EXERCISE DIRECTIONS –
Format the records between the lines holding "will (x=257, y=495)." and "point(81,181)", inclusive, as a two-column CSV with the columns instruction and response, one row per record. Put each value in a single quoted field and turn any line breaks into spaces.

Collected data:
Begin
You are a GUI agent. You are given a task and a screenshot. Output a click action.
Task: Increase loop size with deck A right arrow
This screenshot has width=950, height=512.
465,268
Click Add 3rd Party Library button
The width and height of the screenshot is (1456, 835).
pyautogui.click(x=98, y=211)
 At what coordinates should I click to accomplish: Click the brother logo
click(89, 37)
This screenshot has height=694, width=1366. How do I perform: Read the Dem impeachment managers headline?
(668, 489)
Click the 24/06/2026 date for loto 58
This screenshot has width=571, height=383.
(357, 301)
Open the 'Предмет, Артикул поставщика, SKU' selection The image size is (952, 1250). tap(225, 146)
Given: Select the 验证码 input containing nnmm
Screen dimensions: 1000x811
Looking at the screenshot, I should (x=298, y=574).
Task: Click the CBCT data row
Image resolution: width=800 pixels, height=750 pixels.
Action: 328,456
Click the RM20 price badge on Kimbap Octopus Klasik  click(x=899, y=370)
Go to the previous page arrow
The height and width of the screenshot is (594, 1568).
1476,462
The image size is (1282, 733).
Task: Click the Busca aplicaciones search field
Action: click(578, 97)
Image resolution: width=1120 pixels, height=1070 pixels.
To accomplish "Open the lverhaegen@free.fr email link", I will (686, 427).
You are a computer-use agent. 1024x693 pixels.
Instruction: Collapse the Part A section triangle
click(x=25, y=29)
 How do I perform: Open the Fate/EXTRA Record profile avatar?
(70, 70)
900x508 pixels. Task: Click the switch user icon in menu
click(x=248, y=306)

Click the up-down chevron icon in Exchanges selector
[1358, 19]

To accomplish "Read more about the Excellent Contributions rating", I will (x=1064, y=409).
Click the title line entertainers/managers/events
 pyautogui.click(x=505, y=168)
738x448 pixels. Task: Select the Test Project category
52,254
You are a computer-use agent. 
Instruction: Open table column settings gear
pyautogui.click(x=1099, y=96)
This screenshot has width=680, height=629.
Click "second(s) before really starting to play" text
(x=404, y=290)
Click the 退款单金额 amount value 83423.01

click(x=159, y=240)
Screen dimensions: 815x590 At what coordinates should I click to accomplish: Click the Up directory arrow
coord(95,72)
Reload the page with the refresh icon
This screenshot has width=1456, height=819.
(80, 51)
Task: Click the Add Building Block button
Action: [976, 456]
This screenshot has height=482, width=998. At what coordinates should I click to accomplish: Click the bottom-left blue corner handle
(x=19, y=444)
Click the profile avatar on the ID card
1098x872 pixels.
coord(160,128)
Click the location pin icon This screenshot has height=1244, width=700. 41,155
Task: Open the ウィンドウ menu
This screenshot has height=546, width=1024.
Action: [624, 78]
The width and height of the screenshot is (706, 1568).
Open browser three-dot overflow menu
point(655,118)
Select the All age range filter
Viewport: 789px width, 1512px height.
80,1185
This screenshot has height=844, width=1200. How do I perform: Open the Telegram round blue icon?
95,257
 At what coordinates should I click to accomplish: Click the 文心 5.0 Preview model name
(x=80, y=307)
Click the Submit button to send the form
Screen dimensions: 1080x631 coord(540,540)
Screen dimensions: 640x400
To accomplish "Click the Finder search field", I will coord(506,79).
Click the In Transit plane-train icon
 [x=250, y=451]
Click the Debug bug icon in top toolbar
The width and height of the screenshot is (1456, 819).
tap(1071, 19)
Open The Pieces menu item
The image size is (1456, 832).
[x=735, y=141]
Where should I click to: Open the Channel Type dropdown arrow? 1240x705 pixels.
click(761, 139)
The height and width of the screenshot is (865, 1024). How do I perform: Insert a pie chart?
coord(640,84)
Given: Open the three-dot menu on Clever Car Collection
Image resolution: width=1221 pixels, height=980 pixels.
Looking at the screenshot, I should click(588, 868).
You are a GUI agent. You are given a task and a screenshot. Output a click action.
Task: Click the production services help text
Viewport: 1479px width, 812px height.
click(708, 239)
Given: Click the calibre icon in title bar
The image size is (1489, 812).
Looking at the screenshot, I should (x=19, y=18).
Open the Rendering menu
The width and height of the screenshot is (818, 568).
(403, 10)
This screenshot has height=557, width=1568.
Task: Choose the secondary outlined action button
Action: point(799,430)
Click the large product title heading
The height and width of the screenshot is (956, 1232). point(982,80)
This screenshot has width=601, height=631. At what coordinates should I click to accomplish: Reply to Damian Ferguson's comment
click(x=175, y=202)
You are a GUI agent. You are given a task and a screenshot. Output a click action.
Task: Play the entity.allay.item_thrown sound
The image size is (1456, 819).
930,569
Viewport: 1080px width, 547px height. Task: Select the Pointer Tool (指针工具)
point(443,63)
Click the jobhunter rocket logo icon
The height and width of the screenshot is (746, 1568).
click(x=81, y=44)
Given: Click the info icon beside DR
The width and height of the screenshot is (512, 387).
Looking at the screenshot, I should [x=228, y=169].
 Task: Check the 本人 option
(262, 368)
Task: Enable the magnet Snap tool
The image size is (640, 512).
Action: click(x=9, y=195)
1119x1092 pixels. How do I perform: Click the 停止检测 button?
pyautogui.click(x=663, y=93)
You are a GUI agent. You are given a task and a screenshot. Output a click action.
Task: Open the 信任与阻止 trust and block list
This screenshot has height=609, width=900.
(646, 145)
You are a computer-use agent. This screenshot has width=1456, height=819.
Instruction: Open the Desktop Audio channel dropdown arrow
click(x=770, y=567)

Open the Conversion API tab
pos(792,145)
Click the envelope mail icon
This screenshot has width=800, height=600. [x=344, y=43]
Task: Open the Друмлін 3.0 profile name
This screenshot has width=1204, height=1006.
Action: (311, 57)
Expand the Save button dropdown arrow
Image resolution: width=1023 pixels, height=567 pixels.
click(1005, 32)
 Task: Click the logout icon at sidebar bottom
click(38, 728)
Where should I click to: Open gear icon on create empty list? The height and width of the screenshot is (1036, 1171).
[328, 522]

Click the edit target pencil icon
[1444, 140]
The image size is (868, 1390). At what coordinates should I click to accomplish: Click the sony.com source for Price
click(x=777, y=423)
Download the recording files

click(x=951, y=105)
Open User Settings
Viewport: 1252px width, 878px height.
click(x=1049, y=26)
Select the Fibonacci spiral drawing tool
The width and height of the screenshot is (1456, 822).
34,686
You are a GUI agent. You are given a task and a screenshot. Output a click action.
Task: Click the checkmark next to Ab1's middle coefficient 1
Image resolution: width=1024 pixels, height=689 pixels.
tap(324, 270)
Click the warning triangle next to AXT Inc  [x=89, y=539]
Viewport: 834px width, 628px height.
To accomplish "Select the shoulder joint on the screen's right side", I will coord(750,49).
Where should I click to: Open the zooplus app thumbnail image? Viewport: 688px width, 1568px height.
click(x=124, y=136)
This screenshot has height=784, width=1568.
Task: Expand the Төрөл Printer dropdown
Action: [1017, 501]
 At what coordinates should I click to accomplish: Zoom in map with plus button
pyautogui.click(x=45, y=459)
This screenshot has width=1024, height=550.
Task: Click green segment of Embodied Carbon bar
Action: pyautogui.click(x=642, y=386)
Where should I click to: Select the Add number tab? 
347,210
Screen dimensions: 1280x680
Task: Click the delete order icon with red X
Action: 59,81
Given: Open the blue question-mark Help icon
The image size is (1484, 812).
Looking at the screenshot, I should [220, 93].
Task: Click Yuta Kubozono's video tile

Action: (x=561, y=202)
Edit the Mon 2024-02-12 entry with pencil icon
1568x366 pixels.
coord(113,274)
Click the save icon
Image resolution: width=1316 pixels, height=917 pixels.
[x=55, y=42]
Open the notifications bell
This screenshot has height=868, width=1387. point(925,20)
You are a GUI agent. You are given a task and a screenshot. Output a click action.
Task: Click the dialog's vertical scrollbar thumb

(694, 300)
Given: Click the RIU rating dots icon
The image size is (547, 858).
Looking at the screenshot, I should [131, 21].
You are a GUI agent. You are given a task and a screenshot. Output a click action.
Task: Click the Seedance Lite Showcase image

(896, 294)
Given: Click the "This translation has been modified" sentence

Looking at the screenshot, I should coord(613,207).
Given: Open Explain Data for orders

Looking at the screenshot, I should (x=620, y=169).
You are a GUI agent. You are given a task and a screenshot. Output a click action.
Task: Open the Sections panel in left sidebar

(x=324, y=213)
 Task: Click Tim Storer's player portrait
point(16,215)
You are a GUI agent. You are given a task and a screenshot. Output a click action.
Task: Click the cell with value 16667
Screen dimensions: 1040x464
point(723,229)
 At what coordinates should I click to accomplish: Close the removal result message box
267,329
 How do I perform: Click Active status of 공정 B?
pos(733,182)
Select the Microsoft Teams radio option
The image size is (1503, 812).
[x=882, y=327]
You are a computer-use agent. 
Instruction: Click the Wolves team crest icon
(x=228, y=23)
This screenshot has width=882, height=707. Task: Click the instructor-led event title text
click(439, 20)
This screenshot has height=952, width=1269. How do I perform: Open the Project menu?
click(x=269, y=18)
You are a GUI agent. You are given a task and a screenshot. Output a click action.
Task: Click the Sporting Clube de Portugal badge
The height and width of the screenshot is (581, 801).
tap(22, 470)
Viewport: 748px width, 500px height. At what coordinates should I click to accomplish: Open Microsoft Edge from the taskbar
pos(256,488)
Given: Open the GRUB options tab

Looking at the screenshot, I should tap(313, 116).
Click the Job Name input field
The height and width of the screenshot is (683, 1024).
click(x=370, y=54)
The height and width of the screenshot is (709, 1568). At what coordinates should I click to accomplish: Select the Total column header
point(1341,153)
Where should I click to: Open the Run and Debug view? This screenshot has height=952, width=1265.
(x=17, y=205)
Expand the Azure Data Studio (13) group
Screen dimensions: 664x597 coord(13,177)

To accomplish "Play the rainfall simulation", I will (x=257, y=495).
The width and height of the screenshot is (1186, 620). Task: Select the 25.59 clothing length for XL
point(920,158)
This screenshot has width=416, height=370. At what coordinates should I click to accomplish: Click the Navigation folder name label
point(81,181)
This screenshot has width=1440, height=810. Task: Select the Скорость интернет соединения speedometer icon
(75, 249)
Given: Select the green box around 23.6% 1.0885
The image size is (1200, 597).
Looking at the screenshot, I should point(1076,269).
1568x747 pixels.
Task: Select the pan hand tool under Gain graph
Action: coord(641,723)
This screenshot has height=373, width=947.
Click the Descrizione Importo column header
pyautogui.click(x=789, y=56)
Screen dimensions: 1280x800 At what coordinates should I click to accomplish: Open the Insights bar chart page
End
ANSWER TO THE PROBLEM –
instruction,response
"To accomplish ""Play the rainfall simulation"",","I will (x=257, y=495)."
"The width and height of the screenshot is (1186, 620). Task: Select the 25.59 clothing length for XL","point(920,158)"
"This screenshot has width=416, height=370. At what coordinates should I click to accomplish: Click the Navigation folder name label","point(81,181)"